======== Dataset extract ========
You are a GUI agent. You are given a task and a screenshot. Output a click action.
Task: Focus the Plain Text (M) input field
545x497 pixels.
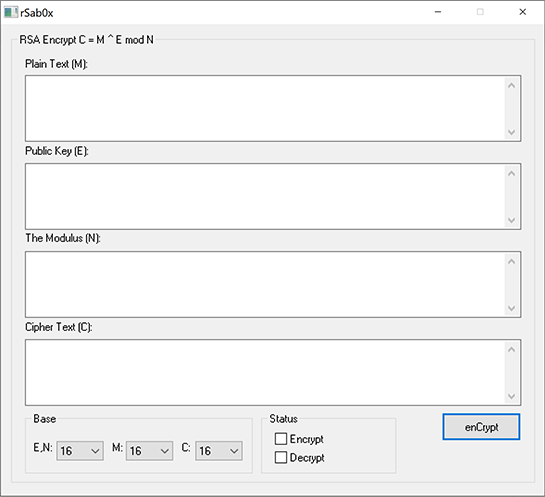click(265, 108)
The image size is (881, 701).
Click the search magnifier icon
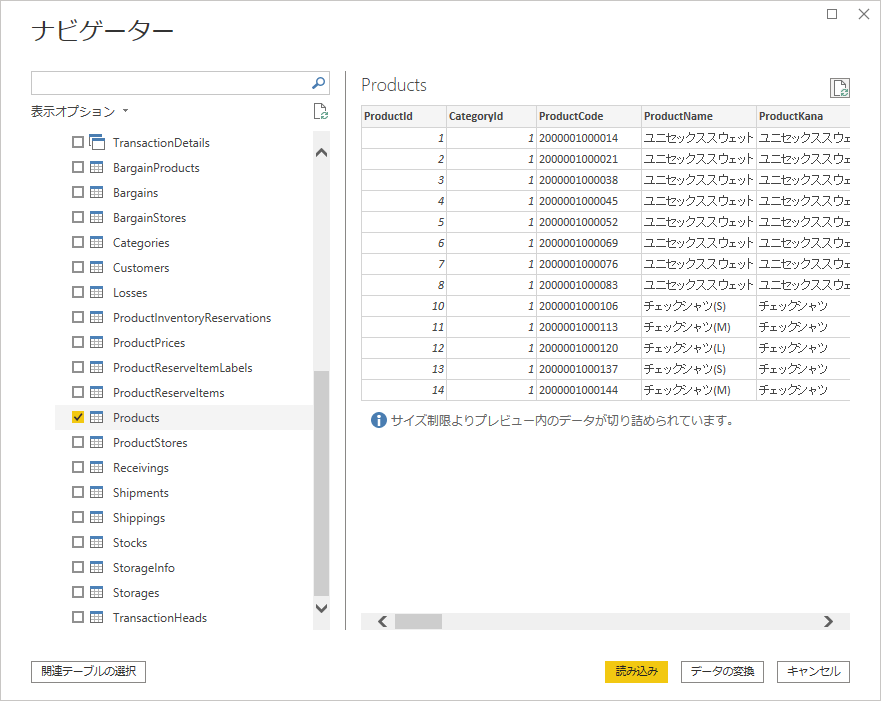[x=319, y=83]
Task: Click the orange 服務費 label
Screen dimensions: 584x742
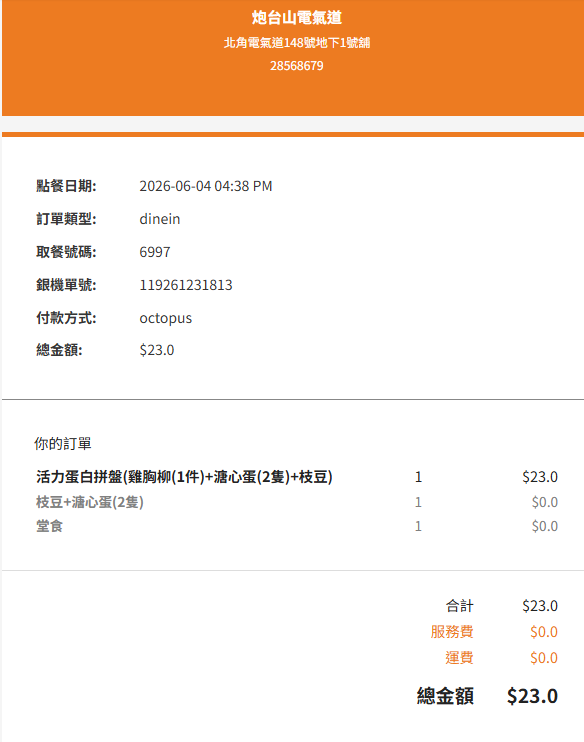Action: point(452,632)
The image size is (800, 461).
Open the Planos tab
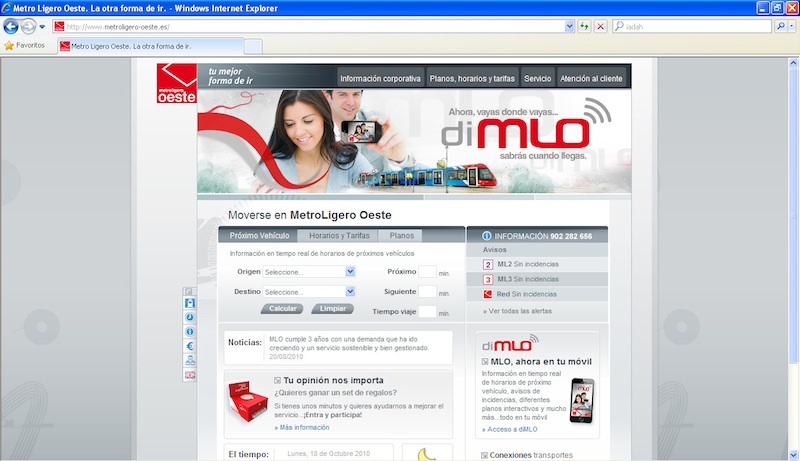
========
Try it: Pictures in the data above should not be copied; transcribe everything else exactly.

Solution to this exercise:
You are a GUI agent. You are given a task and a screenshot. Output a click action.
Task: Focus the Plain Text (M) input field
545x497 pixels.
click(265, 108)
The image size is (881, 701).
Click the search magnifier icon
[x=319, y=83]
Task: Click the orange 服務費 label
Screen dimensions: 584x742
Action: point(452,632)
The image size is (800, 461).
Open the Planos tab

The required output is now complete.